Tumor-Derived Exosomes as a Drug Delivery System for Personalized CRISPR Cancer Therapy
(18 pages, 4934 words)
Abstract: Conventional cancer therapy relies heavily on chemotherapy, which has significant downsides, such as risks of recurrence of drug-resistant tumor cells and considerable side effects that affect a patient’s quality of life. Additionally, current chemotherapy lacks a high degree of specificity in terms of treatment. Specifically, the reliance on a combination of cytotoxic drugs turns cancer therapy into a statistics game. Various research needs to be conducted to deliver truly personalized cancer therapy for the longevity of patients. Recently, research into gene therapy and nanotechnologies for drug delivery offers new insights into strategies to battle against cancer. This paper focuses on using cancer cell-derived exosomes and extracellular vesicles as a drug delivery system for personalized cancer gene therapy.
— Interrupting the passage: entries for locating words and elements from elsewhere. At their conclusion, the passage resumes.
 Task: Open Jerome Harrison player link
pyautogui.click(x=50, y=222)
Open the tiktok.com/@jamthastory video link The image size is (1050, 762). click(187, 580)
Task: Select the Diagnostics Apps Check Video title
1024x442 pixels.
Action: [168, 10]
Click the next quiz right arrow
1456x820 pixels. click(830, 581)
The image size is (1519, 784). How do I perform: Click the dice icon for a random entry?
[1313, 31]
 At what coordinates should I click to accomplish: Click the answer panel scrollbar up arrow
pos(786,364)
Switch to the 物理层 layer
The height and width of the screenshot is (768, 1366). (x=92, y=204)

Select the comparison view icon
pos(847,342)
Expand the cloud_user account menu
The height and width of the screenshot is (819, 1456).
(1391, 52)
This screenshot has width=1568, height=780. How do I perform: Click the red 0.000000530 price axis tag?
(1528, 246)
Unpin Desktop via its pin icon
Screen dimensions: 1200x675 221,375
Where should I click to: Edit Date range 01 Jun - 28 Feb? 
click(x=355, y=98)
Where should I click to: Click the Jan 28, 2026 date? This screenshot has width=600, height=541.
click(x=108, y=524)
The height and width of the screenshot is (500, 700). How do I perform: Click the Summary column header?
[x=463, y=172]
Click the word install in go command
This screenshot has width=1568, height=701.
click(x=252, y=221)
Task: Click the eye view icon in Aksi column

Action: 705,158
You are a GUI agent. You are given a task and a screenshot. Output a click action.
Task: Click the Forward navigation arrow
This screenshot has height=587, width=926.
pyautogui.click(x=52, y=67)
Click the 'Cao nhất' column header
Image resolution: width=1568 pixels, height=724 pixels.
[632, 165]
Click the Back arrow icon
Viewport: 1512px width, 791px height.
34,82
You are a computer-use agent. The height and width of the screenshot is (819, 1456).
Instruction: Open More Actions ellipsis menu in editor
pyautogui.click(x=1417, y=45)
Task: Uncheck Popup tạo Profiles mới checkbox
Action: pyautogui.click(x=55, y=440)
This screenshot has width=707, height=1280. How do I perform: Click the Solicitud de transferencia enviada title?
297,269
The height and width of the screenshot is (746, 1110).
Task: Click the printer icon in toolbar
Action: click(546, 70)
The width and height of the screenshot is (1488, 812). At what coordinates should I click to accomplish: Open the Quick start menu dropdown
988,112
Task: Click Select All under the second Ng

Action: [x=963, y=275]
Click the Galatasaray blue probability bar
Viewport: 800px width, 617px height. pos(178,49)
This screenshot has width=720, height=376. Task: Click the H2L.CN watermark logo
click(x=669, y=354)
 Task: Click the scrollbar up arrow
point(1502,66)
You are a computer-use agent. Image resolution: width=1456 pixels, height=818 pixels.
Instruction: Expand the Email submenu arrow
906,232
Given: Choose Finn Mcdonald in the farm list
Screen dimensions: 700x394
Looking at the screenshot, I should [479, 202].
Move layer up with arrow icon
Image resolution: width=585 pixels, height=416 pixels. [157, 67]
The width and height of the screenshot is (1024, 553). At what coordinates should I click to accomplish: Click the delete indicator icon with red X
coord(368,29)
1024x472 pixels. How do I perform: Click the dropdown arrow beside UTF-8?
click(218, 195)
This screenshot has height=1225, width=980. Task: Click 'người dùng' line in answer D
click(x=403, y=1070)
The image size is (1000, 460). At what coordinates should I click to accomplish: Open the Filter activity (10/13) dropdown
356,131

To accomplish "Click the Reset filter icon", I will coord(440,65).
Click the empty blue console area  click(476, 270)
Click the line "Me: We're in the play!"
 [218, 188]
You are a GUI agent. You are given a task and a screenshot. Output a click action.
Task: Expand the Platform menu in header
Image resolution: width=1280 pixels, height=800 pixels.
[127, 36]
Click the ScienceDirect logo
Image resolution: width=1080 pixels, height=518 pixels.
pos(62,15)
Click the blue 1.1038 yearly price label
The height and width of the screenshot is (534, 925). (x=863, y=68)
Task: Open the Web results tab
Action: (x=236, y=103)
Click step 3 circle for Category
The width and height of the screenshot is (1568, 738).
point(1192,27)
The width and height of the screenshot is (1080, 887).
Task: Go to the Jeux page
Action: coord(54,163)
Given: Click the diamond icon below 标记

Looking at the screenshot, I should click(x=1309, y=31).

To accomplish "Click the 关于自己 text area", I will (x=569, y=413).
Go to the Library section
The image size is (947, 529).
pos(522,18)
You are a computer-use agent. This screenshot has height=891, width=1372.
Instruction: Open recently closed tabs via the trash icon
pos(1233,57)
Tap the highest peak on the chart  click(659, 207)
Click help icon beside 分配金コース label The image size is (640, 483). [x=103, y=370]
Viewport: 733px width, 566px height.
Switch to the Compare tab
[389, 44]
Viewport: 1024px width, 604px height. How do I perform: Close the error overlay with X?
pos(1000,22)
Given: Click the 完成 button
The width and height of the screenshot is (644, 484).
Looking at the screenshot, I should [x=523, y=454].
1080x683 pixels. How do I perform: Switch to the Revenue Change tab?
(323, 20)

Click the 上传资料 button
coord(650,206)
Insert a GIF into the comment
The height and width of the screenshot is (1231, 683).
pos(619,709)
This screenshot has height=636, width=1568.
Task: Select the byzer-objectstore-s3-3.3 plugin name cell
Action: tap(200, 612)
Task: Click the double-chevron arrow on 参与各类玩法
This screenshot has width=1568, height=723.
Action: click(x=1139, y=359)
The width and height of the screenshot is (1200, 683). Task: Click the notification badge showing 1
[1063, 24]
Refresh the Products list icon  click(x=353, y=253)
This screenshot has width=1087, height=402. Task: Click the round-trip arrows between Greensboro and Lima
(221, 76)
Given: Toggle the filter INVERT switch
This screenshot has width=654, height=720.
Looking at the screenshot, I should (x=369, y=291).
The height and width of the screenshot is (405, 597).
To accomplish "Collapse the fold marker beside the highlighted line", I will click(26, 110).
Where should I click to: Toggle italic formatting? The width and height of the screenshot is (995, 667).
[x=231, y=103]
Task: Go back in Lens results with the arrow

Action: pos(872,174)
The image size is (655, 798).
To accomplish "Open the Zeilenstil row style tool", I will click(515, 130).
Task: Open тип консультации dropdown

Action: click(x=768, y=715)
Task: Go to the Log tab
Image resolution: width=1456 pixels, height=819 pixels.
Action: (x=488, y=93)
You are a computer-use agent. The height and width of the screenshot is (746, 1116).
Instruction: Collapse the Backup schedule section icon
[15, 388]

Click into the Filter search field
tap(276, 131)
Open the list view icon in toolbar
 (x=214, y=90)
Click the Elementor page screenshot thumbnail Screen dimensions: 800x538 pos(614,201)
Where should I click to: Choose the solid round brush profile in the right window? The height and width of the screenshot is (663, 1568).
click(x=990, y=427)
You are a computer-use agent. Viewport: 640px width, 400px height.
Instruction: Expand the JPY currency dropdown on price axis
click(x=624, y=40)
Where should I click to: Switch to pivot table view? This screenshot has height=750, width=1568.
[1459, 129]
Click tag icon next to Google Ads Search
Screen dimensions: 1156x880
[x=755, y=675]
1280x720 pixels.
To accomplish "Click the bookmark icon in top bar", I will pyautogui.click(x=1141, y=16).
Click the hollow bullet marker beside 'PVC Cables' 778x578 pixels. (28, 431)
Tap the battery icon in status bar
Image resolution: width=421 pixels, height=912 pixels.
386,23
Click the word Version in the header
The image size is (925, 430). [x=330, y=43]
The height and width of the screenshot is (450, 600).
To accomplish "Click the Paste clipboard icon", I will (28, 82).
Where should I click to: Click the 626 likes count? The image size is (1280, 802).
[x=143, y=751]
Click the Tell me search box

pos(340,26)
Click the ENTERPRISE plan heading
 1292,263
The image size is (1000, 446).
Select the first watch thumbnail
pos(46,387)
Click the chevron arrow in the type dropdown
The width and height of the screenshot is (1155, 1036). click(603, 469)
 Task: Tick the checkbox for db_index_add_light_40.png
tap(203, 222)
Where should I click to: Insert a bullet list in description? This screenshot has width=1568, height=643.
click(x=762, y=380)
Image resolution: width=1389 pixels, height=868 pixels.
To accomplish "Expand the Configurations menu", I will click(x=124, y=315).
Cancer cell-derived exosomes have already been shown in vitro and in vivo to show a propensity to be reabsorbed by the mother tumor cells. However, previous research lacks valuable insight into using exosomes as a method to deliver gene therapy for cancer, a cancer therapy that could be personalized through two degrees of specificity: one in terms of drug delivery to target a specific type of cancer tissue cells, and the other in terms of the oncogene to be disrupted/ tumor suppressor cells to be restored in tumor cells. This paper first provides an overview of the use of CRISPR/Cas systems, a popular gene therapy tool, and also the research on nanoparticles and exosomes. This paper then discusses a series of proposed in vitro experiments, which aim to examine the efficacy and accuracy of using cancer cell-derived exosomes as a drug delivery system for CRISPR/Cas systems. This paper then discusses further challenges in the clinical use of personalized cancer gene therapy and research gaps to overcome such challenges.